Diplomaten dürfen in Deutschland weiterhin nicht verklagt werden – unabhängig davon, welcher Taten sie beschuldigt werden. Das Landesarbeitsgericht Berlin hat am Mittwoch die Klage einer Hausangestellten gegen ihren Arbeitgeber, einen saudischen Diplomaten, abgewiesen. Die Indonesierin hatte angegeben, der Mann und seine Familie hätten sie anderthalb Jahre lang ausgebeutet und misshandelt. Sie forderte 70.000 Euro Entschädigung.

Die Immunität von Diplomaten ist im Wiener Übereinkommen von 1961 geregelt. Demzufolge genießen nicht nur ausländische Diplomaten in Deutschland, sondern auch deutsche Diplomaten im Ausland Schutz. Dieses Übereinkommen sei höher zu werten als mögliche Rechtsverletzungen gegen Einzelne, entschied das Landesarbeitsgericht. Es bestätigte damit das Urteil der Vorinstanz, ließ jedoch die Revision vor dem Bundesarbeitsgericht zu.

„Man kann nicht ein bisschen Immunität gewähren“, sagte Richter Martin Dreßler. „Wer da die Axt anlegt, legt auch die Axt an die diplomatischen Beziehungen.“ An der Sicherung der diplomatischen Beziehungen Deutschlands bestehe ein „überragendes Gemeinwohlinteresse“. Allein schon das Gerichtsverfahren, das zur Klärung der Vorwürfe nötig sei, stelle eine Verletzung der Immunität dar. Es sei dem Beschuldigten daher nicht zuzumuten, sich darauf einzulassen.

Die Hausangestellte hatte nach eigenen Angaben von April 2009 bis Oktober 2010 fast rund um die Uhr für den Diplomaten und seine Familie arbeiten müssen.
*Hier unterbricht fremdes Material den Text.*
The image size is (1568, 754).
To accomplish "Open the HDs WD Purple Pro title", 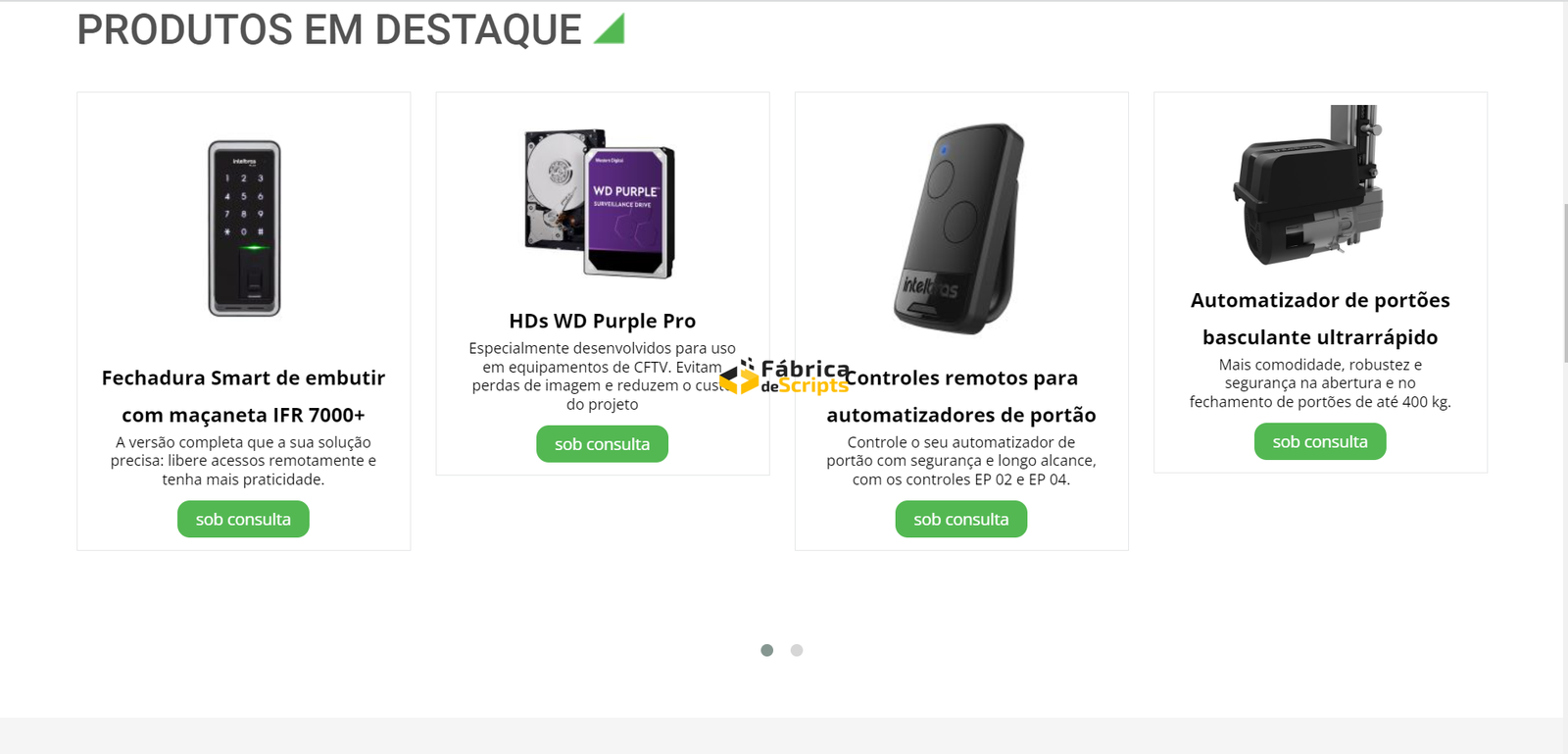I will 603,321.
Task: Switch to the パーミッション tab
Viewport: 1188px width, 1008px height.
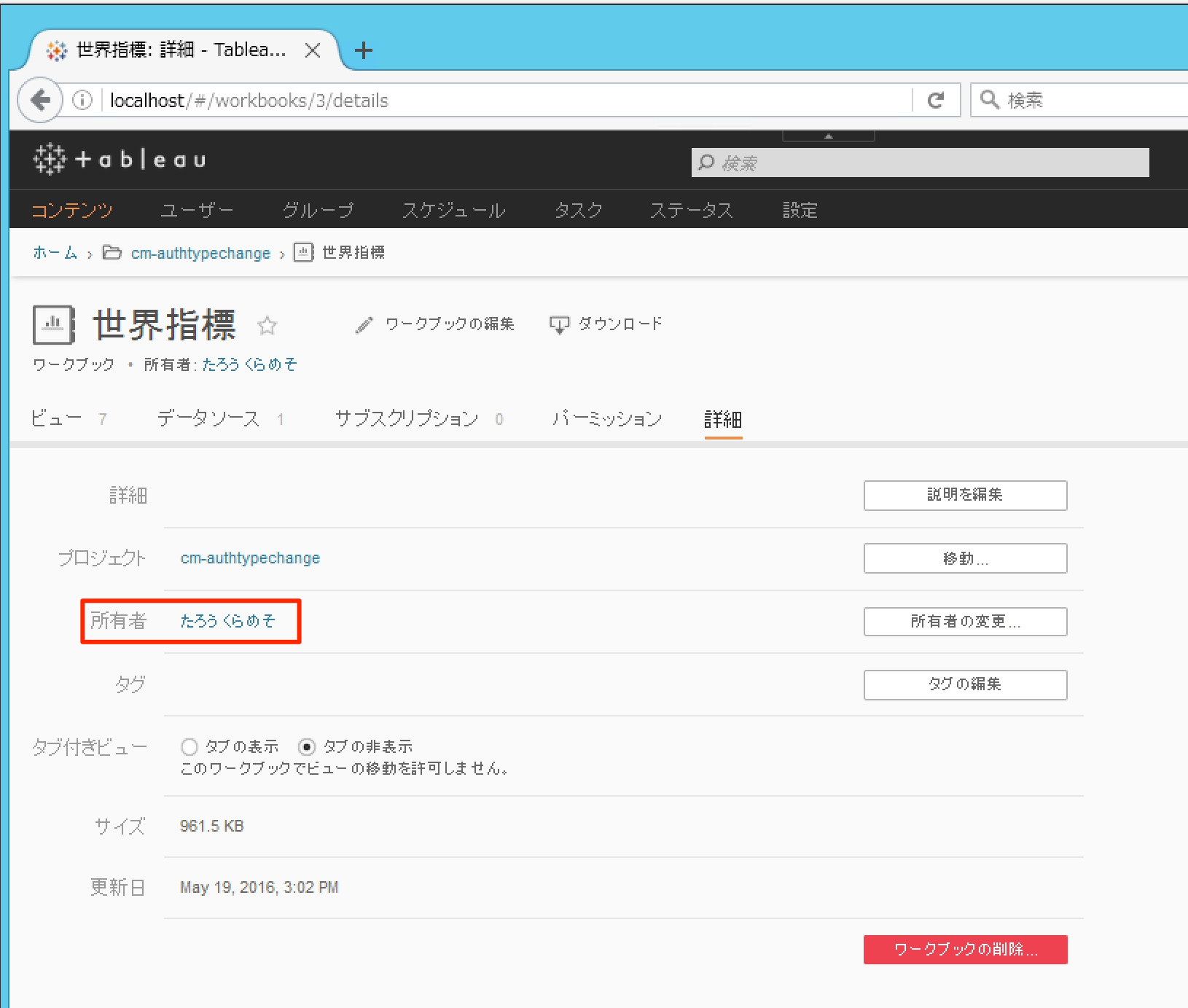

Sie sei beschimpft und geschlagen worden. Den vereinbarten Lohn habe sie nicht erhalten. Mit fremder Hilfe sei ihr die Flucht gelungen.

Sie wandte sich an die Beratungsstelle Ban Ying in Berlin. Die Mitarbeiterinnen unterstützten sie. Auch das Deutsche Institut für Menschenrechte – ein gemeinnütziger Verein, gegründet auf Beschluss des Bundestages – hält ihre Geschichte für glaubwürdig. Um zu klären, wie Betroffenen von Menschenhandel und Ausbeutung ein Rechtsweg in Deutschland eröffnet werden kann, finanziert das Institut die Klage. Die Frau ist inzwischen wieder in ihrem Heimatland.

Die Organisation kündigte an, in Revision zu gehen und notfalls eine Beschwerde beim Bundesverfassungsgericht einzureichen. Heike Rabe, Koordinatorin des Projekts „Zwangsarbeit heute“ des Menschenrechtsinstituts, bedauerte die Klageabweisung des Landesarbeitsgerichts. Frauen wie die Indonesierin könnten nirgendwo ihre Ansprüche geltend machen. Die Fälle gebe es immer wieder. Zwar stehe den Opfern offiziell der Klageweg im Heimatland des Diplomaten zu. Sie halte es aber für unrealistisch, dass eine ausländische Frau in Saudi-Arabien erfolgreich vor Gericht ziehen könne. „Ihr steht kein Weg offen“, sagte Rabe.